I have a large .tiff file (4.4gB, 79530 x 54980 values) with 1 band. Since only 16% of the values are valid, I was thinking it’s better to import the file as sparse matrix, to save RAM. When I first open it as
np.array and then transform it into a sparse matrix using
csr_matrix(), my kernel already crashes. See code below.
from osgeo import gdal import numpy as np from scipy.sparse import csr_matrix ds = gdal.Open("file.tif") band = ds.GetRasterBand(1) array = np.array(band.ReadAsArray()) csr_matrix(array)
Is there a better way to work with this file? In the end I have to make calculations based on the values in the raster. (Unfortunately, due to confidentiality, I cannot attach the relevant file.)

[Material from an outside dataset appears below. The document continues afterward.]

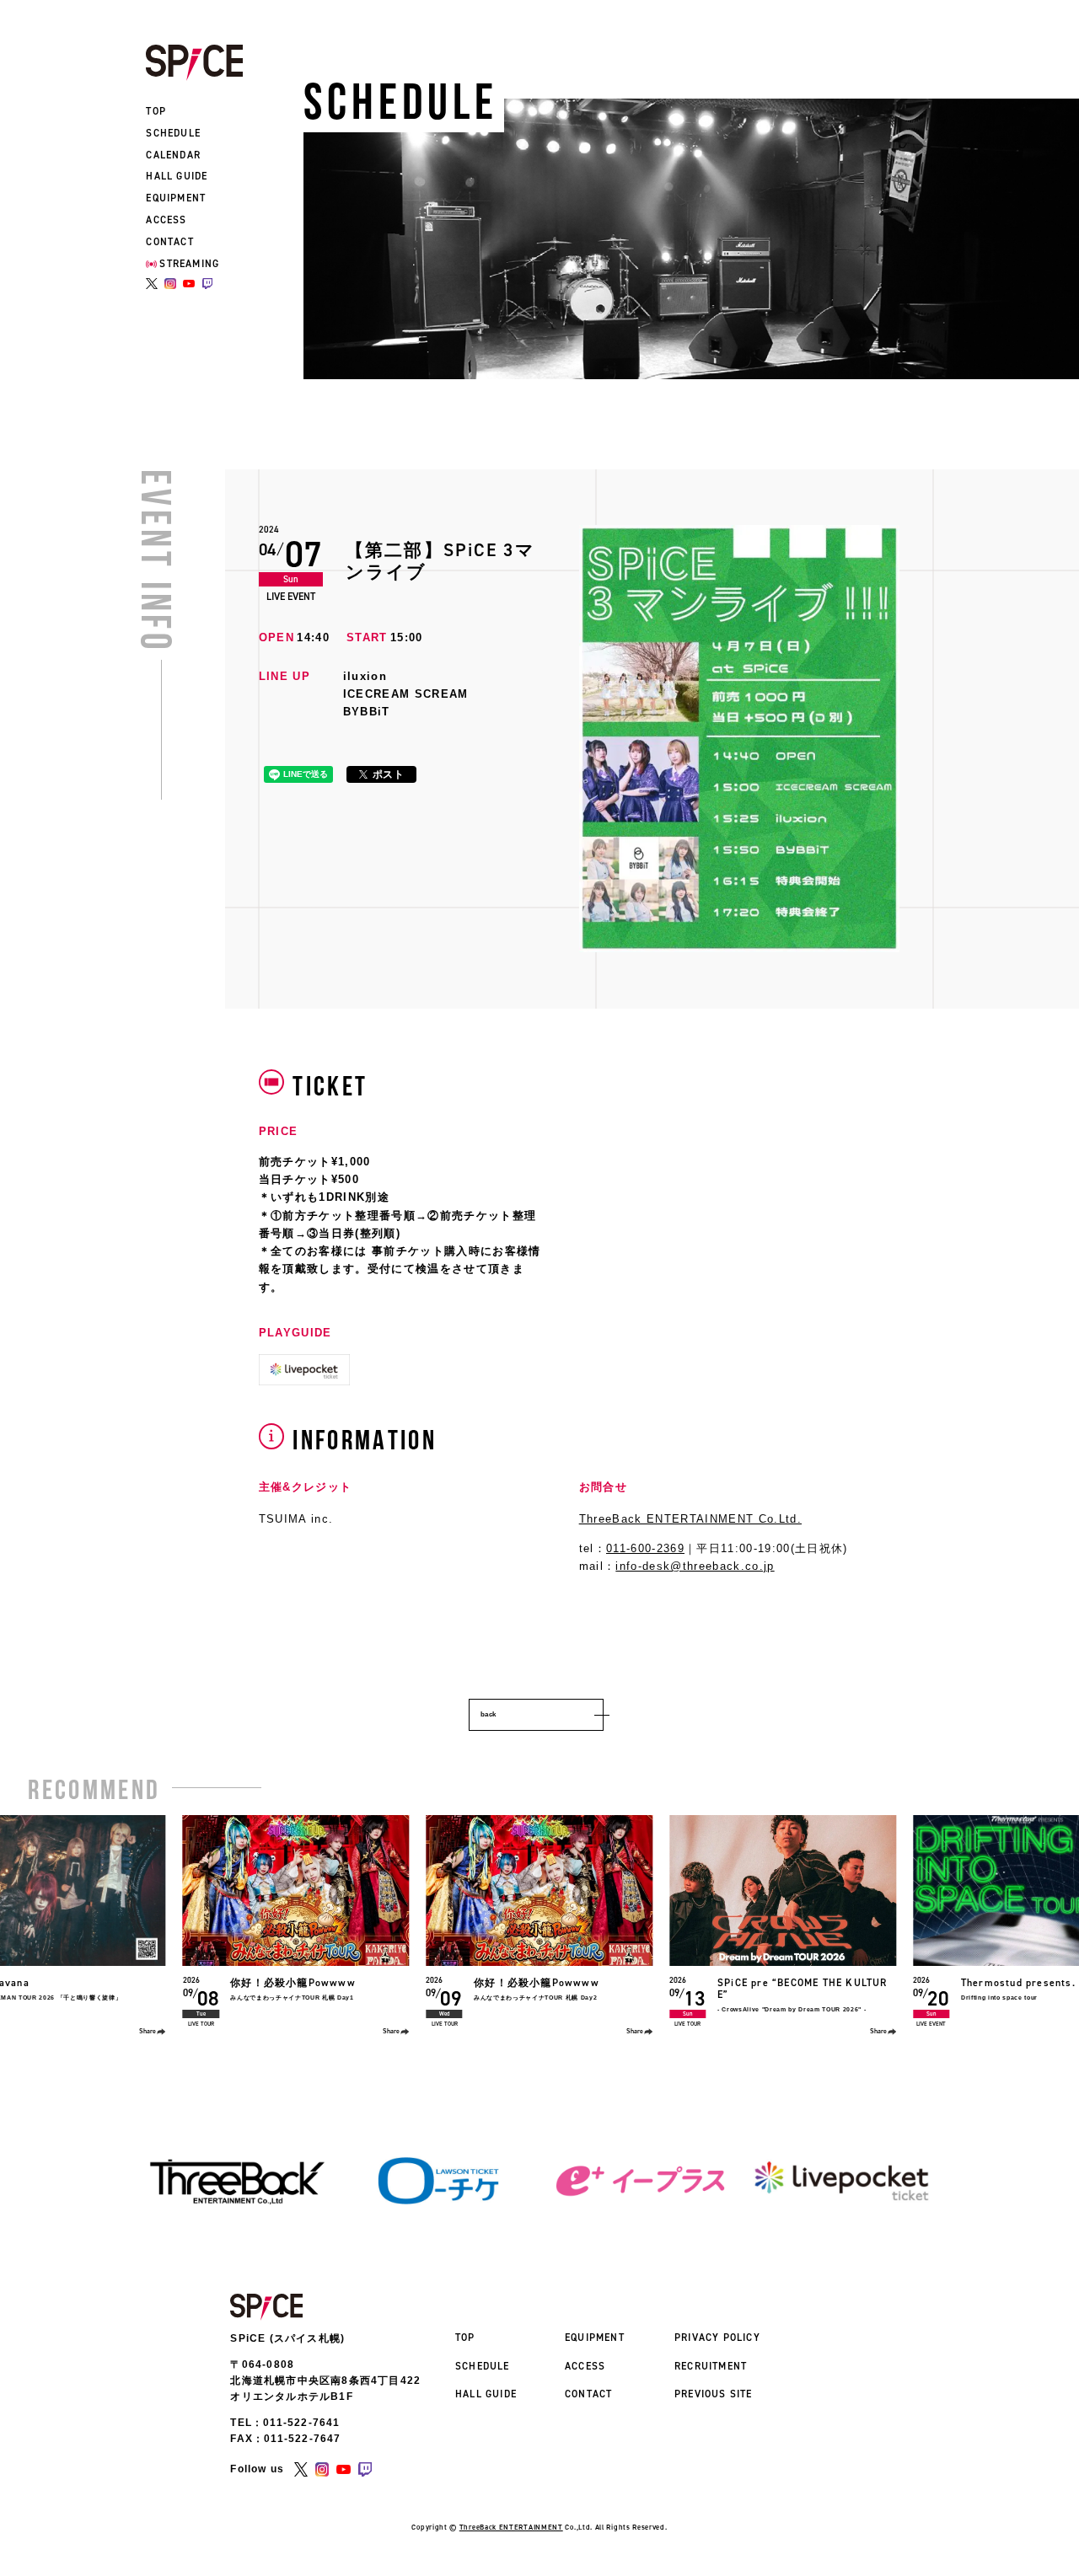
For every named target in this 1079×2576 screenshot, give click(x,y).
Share (147, 2031)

Can you tell where the crash occurs?
band = ds.GetRasterBand(1) temp = band.ReadAsArray() array = np.array(temp) # if temp is already an array, you don't need this csr_matrix(array)

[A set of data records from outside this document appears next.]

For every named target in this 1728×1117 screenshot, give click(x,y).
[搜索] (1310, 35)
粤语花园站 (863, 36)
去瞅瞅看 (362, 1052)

array is 4.4gB, (79530, 54980)
In : (79530 * 54980) / 1e9 Out: 4.3725594 # 4.4gB makes sense for 1 byte/element In : (79530 * 54980) * 0.16 # 16% density Out: 699609504.0 # number of nonzero values
csr requires doing
np.nonzero(array) to get the indices. That will produce 2 arrays of this 0.7 * 8 Gb size (indices are 8 byte ints).
coo format actually requires those 2 arrays plus 0.7 for the nonzero values – about 12 Gb . Converted to
row attribute is reduced to 79530 elements – so about 7 Gb . (corrected for 8 bytes/element)
So at 16% density, the sparse format is, at it’s best, is still larger than the dense version.